**Task requirements**
Every line in the records below that holds "computer" must be identified and copied.

(Stored data)
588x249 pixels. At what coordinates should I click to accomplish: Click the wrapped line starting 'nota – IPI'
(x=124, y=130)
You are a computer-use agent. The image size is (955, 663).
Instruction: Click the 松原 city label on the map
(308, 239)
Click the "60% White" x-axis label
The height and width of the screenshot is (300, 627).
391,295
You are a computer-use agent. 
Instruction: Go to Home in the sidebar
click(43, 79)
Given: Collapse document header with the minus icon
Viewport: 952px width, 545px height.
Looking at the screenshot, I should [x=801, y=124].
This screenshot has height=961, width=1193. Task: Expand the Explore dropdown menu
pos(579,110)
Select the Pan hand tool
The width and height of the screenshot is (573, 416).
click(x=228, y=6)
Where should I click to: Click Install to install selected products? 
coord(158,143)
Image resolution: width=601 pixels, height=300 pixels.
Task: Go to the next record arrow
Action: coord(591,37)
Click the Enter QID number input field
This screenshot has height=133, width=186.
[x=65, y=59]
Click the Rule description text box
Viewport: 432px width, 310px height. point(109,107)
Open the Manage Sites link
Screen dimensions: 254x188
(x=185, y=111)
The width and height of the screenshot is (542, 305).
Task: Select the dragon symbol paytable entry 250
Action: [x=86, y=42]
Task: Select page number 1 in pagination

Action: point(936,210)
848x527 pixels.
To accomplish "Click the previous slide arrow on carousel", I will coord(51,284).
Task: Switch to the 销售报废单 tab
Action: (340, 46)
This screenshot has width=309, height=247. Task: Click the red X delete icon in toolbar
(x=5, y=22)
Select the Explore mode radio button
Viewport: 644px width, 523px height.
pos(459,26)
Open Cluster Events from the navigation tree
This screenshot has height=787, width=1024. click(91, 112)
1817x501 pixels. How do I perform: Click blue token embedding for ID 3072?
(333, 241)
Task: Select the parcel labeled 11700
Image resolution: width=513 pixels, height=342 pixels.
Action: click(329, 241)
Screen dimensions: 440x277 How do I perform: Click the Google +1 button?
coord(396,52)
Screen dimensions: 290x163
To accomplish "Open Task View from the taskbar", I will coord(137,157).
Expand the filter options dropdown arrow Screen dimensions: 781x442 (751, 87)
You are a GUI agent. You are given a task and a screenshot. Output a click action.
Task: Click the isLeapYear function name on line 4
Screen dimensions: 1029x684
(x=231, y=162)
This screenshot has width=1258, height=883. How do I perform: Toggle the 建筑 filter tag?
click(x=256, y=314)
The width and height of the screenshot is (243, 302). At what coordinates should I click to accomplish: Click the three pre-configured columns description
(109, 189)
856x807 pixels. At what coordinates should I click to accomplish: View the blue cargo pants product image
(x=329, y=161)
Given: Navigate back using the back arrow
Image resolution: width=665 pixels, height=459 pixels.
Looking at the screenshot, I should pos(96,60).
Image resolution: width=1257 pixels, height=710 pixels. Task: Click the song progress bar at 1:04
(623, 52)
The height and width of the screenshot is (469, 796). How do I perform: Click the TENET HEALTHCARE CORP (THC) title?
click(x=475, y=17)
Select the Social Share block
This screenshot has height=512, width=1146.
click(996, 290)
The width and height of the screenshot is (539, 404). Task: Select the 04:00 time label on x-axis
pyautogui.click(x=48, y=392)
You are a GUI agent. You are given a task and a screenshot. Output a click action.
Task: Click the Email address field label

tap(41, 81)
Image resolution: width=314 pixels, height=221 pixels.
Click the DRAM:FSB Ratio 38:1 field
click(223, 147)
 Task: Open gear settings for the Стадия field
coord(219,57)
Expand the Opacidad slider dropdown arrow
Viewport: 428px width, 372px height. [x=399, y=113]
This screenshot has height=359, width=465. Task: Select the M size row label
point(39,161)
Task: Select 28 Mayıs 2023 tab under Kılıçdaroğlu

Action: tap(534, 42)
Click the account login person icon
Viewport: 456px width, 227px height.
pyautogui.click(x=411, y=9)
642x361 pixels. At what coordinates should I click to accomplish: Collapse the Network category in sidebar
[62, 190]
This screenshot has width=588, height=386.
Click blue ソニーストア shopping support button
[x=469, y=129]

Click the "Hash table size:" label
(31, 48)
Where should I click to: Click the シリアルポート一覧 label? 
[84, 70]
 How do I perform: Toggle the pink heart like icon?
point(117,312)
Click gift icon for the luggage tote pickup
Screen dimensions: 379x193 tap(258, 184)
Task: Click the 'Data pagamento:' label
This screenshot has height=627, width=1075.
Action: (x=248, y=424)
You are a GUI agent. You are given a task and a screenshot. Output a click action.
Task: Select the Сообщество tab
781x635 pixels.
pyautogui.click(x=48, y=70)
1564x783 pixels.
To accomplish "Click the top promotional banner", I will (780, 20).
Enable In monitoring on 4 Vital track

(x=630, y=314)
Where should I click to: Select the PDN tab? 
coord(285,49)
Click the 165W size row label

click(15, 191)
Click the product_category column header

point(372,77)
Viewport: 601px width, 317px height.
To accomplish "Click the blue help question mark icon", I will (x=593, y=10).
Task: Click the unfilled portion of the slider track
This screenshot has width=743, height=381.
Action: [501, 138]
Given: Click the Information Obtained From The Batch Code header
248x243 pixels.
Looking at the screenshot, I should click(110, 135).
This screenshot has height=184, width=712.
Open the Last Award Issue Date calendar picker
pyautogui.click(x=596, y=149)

**Answer for this exercise**
You are a computer-use agent. The image size is (955, 663).
You are a computer-use agent. 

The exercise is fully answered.